Of all the county's activities, the Wright County Fair is perhaps one of the longest standing traditions for families to enjoy each and every year. Held in Howard Lake for a number of years, the event promises shows, rides, delicious food, competition, and much more each time it comes to town.

The tradition begins this year on Wednesday, July 18 and runs through Sunday, July 22, which is a week earlier than most years. Also new this year is the carnival host, which will be Merriam's Midway Shows, opening at 5 p.m. to 10 p.m. on Wednesday, July 18. Armbands are $20.00 for unlimited rides. On Thursday, Friday, and Saturday, the carnival opens at 1 p.m. and closes at 10 p.m., and on Sunday, rides and game sare available from 1 p.m. to 7 p.m.

Anyone who purchases an armband will be entered for a chance to win a bicycle! Two bikes will be given away on Thursday, Friday, Saturday and Sunday, with all the drawings beginning at 5 p.m. You must be present to win, and the drawing is held by the Sheriff's Office.

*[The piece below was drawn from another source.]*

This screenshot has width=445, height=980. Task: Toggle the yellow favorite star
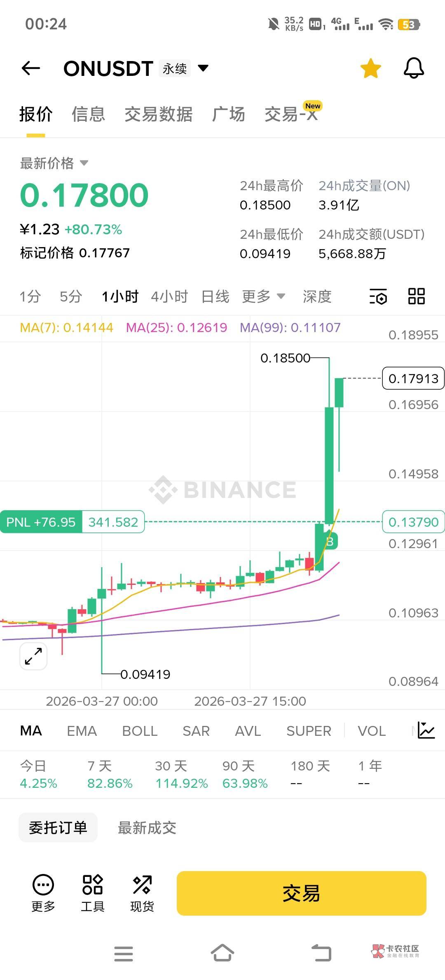(x=370, y=68)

Wednesday's events includes the 4-H Horse Show, which begins at 9 a.m., along with Livestock check-in. At noon, buildings and exhibits open to the public. A live DJ, Chris Vokaty, begins at 6 p.m. and goes until 10 p.m., while at 7 p.m., the Combo Demolition Derby begins at the pit, which opens at 2 p.m. Tickets for this event are $10.00, and reserved seating is available by going online to www.wrightcountyfair.org. Also on the 18th will be the Power Wheels Demo Derby (a 20-entry max) for ages four to nine years old. For information on the Power Wheels Demo Derby, call Gary at 763-350-1911.

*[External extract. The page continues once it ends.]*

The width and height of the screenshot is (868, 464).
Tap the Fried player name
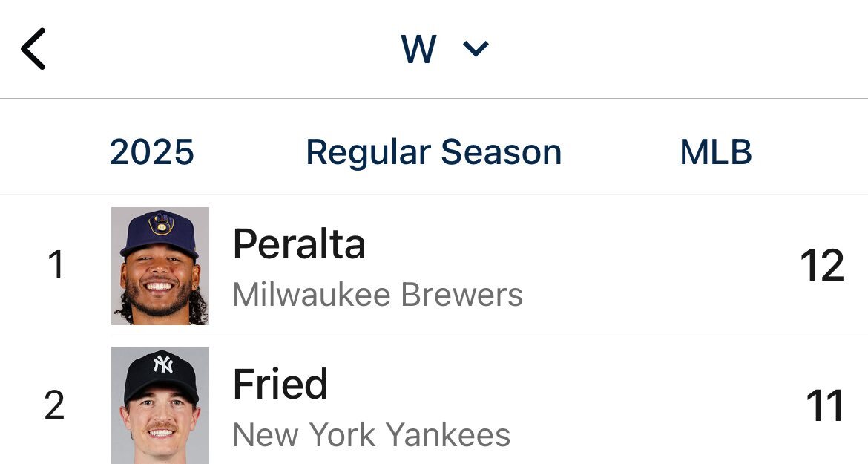click(280, 384)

Additionally, Wednesday will also host the Lawn Mower Demo Derby, which will take place at the Combo Derby, and advanced registration for this event is preferred. Tickets for this event are also $10.00, and to participate, you must be 16 years or older. A minimum of six entries are required; otherwise, only first place will be awarded a cash prize. For more information, please contact Gary at 763-350-1911, and visit the fair's website for rules and regulations.

On Thursday, the 4-H Horse Show begins promptly at 8 a.m., and buildings open to the public at 10 a.m. The popular Lumberjack Championship will begin at 1 p.m.,with other performances at 4 p.m. and also 7 p.m. The Midway Show rides and games will also open at 1 p.m., and the antique tractor pull and garden tractor pull begins at 5 p.m.. Also at 5 p.m., the armband bike drawing will be held. Bull Riding at the Grandstand will begin at 7 p.m. sharp.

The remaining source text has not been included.